In an interconnected world, it would be foolish for wealthy countries to turn inwards and simply look after their own. The UK’s supply chains are heavily reliant on countries like Bangladesh, Vietnam, and the Philippines. If spikes in fossil fuel prices push those economies into blackouts or recession, the consequences here will be inflation, disrupted imports, and economic instability. If the rich world tries to outbid poorer nations for dwindling fuel supplies, we risk a global race to the bottom where the poorest suffer first, but everyone suffers eventually.

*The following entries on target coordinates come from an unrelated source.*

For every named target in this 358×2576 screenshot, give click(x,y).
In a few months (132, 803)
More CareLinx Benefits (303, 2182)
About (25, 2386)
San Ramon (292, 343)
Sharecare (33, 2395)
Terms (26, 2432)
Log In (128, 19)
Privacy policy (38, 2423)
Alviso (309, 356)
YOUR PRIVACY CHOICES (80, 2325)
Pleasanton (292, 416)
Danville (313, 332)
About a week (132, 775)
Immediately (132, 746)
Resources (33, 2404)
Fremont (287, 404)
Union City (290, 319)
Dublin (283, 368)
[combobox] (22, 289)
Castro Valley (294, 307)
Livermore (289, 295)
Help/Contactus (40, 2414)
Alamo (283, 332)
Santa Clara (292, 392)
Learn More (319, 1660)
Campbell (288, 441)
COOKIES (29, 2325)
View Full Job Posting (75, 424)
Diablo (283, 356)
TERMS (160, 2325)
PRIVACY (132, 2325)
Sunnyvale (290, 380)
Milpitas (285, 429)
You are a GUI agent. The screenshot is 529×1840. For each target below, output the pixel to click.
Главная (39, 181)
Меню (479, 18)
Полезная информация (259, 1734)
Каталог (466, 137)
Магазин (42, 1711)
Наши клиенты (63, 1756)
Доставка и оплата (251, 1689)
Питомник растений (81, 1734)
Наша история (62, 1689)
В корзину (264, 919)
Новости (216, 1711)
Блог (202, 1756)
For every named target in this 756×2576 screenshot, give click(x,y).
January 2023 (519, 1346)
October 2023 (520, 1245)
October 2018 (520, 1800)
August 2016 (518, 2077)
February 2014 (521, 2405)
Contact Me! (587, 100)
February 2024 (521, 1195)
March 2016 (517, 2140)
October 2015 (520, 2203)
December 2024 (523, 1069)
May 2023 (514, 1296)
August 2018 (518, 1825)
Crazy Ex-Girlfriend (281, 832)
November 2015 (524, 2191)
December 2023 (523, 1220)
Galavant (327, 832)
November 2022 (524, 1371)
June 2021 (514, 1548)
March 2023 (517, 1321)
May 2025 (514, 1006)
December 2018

The world has made impressive progress on climate cooperation over the last 30 years, but we remain far off target, with the irrational US-led backlash against renewable energy making further progress harder still. The failure of the too-little-too-late 2009 COP summit in Copenhagen underscored the challenge of getting global agreement on decarbonisation. And the 2015 Paris Climate Accord, while a major step forward, still put the onus on states to create their own targets and work towards them individually – an ever-more insufficient framework in an increasingly unstable world. New global instability requires a new international approach that focuses on how decarbonisation can deliver energy security through resilience and supply diversity.

The truth is that clean energy is no longer simply the solution to climate change. It is the foundation of economic stability, national security, and global peace. The alternative is a world in which fossil fuels continue to drive instability, conflict, and economic crises. That future is not inevitable – but it is the future we will drift into if we fail to act.